----- SUPPLIED TEXT -----

How to control the quality of your software product? Quality is one of the most important features that applies not only to the product but to every stage of its delivery. If you want to create a successful product, you have to be professional in everything you do. Testing the software product is an important part of development, because even minor errors can affect the effectiveness and success of a whole project.
Poor quality assurance can lead to the main causes of software startup failures, so the purpose of executing quality assurance tests is to avoid the delivery of poor quality products. In this article, we are going to share with you our ideas for quality measurements.
- Functionality – is determined by the ability of the software to solve problems that correspond to the fixed and anticipated needs of the user under the given conditions of software. Ths characteristic ensures that the software operates correctly and accurately, is interoperable, meets industry standards, and is protected from unauthorized access.
- Reliability – the ability of software to perform the required tasks under specified conditions for a specified period of time or a specified number of operations. The attributes of this characteristic are the completeness and integrity of the entire system, the ability to independently and correctly recover from operational failures, and resiliency.
- Usability is the user’s ability to easily understand, study, use the software.
- Efficiency is the ability of the software to provide the required level of performance in accordance with the allocated resources, time and other specified conditions.
- Maintainability provides the ease to analyze and test the software, change and fix defects, meet the new requirements, facilitate further maintenance, and to adapt to the existing environment.
- Portability characterizes software in terms of ease of portability from one environment (software/hardware) to another.
The introduction and use of metrics is essential for improving control over the development process, and in particular over the testing process. If we choose the Bug/Defect Metrics, there are following types:
- Open/Closed Bugs (the ratio of the number of open bugs to closed (corrected and rechecked)
- Reopened/Closed Bugs (the ratio of the number of reopened bugs to closed (fixed and rechecked)
- Rejected/Opened Bugs (the ratio of the number of rejected bugs to open)
- Bugs by Severity
- Bugs by Priority
Before delivering a software product, we need to measure its quality to ensure that it is bug-free. The bugs need to be reported per month on all possible environments (Staging, Development, Production) in components. The goal is to minimize the number of bugs on the production on a monthly basis reviews. In case of bugs, the QA needs to meet and find out the reason to fix the problems. The team can use the Jira tool and create the dashboard gadget “Filter Results.”
The bugs can be reported per feature or epic. The goal is to maximize the quality of every feature/epic on the weekly basis. If needed, this can be followed by the discussion on the code quality lessons learned session with the development team and tech lead.
The open or resolved bugs per sprint have the goal to minimize the number of open bugs and manage the backlog efficiently on a weekly basis. If needed, the team can discuss the code quality lessons learned session and create the Jira Dashboard gadget “Created vs. Resolved Chart.”
Backlog Management Index (BMI) is used to manage the backlog of open and unresolved problems.
If BMI is larger than 100, it means the backlog is reduced. If BMI is less than 100, then the backlog increased.

----- DATASET RECORDS -----

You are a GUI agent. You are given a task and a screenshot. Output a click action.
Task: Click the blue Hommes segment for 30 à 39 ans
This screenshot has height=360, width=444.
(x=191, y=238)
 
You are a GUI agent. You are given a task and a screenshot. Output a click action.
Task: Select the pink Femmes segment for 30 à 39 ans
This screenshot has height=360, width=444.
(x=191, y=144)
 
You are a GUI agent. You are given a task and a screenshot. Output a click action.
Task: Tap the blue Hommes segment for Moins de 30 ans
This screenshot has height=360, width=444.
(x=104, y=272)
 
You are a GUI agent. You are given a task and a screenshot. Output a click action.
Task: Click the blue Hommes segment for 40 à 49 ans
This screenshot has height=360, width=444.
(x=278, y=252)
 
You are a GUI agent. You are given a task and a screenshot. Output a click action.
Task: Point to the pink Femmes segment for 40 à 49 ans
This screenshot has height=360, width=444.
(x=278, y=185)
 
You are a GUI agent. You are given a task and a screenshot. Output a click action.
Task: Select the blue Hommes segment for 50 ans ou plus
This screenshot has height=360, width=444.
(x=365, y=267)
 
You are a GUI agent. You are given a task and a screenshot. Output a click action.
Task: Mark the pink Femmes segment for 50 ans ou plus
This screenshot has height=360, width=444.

-----
----- DATASET RECORDS -----

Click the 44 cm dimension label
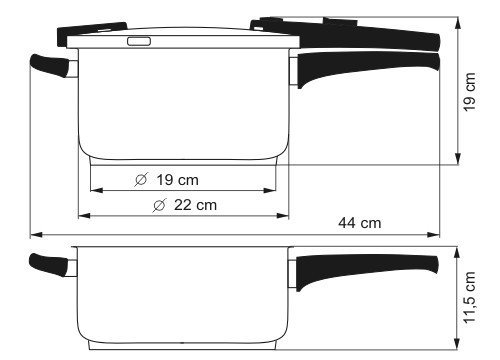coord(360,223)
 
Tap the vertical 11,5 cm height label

-----

= GOAL 1 =
According to the software quality article, what does a Backlog Management Index larger than 100 mean?
= GOAL 2 =
Reproduce the passage of the software quality article starting at "- Maintainability provides" and ending at "(fixed and rechecked)".

= EXERCISE OUTPUT 1 =
It means the backlog is reduced.

= EXERCISE OUTPUT 2 =
- Maintainability provides the ease to analyze and test the software, change and fix defects, meet the new requirements, facilitate further maintenance, and to adapt to the existing environment.
- Portability characterizes software in terms of ease of portability from one environment (software/hardware) to another.
The introduction and use of metrics is essential for improving control over the development process, and in particular over the testing process. If we choose the Bug/Defect Metrics, there are following types:
- Open/Closed Bugs (the ratio of the number of open bugs to closed (corrected and rechecked)
- Reopened/Closed Bugs (the ratio of the number of reopened bugs to closed (fixed and rechecked)